How can one seriously talk about Haiti's political economy without discussing the 30 years of a corrupt and highly repressive Duvalier dictatorship (1957-1986)? How can one ignore the atrocities, the repression of the post-Duvalier military or military-dominated governments under Leslie Manigat, Henri Namphy, Prosper Avril and Pascal-Trouillot?
Passing reference
Missing from Beckles' account is a passing reference to the failure of the temporarily installed Conseil National Gouvernement (CNG) to orderly 'transition' Haiti from military to civil rule, several years after Jean-Claude ("Baby Doc") Duvalier's smooth exit to France in 1986. Again, I see nothing in Beckles' account about the CNG's persistent efforts to dismantle the Conseil Electoral Provisoire (CEP), or the independent electoral council that sought to promote free and fair elections, and to limit the participation of infamous Duvalierists from Haitian politics under the 1987 constitution.
Furthermore, it is well-understood that this constitution would have seriously curtailed the role of the Haitian army and paramilitary forces (e.g.,Tontons Macoutes, Leopards) in the country's economic and political life.

*Recorded information:*
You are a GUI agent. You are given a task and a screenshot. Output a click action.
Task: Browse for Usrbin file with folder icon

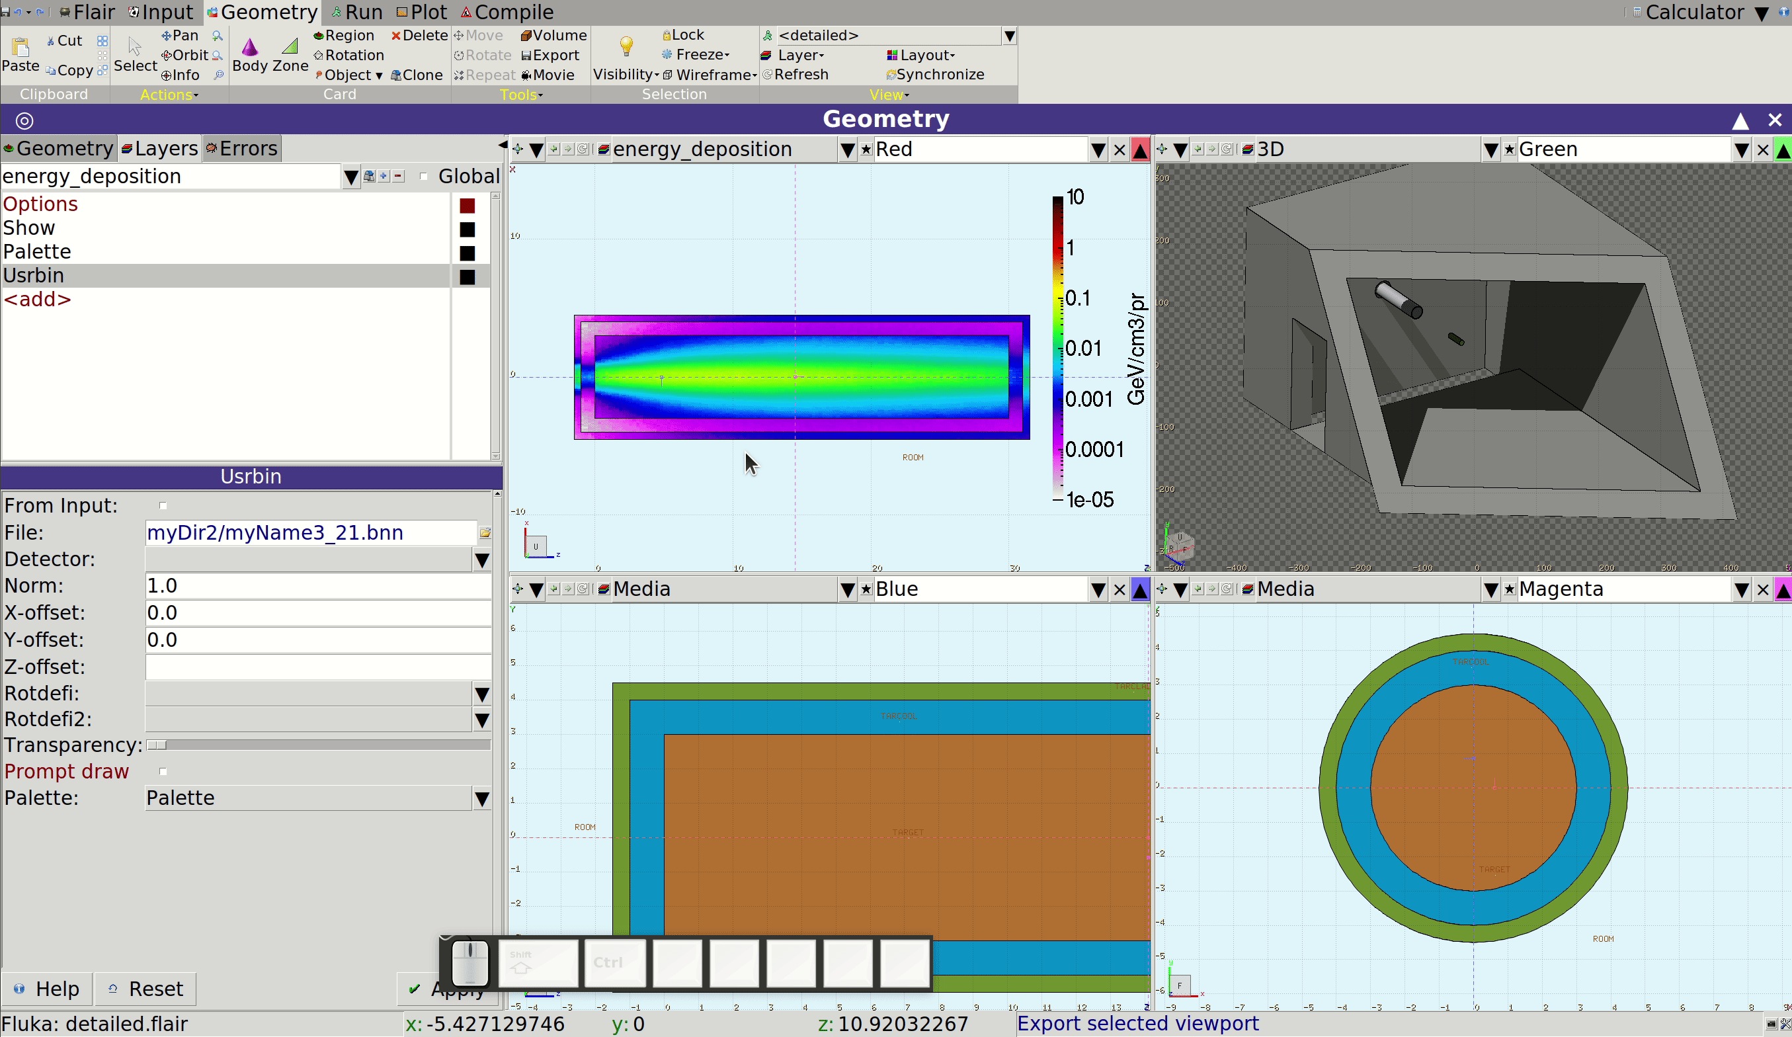coord(485,532)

*Exercise goal:* Decide whether each statement agrees with the text on Haiti's political economy, answering yes or no and quoting the words from the text that settle it. 1. The Duvalier dictatorship lasted from 1957 to 1986. 2. The CNG worked to strengthen the independent electoral council. 3. The 1987 constitution would have expanded the role of the Haitian army.

*Answer box:*
1. Yes: "30 years of a corrupt and highly repressive Duvalier dictatorship (1957-1986)"
2. No: "the CNG's persistent efforts to dismantle the Conseil Electoral Provisoire (CEP)"
3. No: "this constitution would have seriously curtailed the role of the Haitian army and paramilitary forces"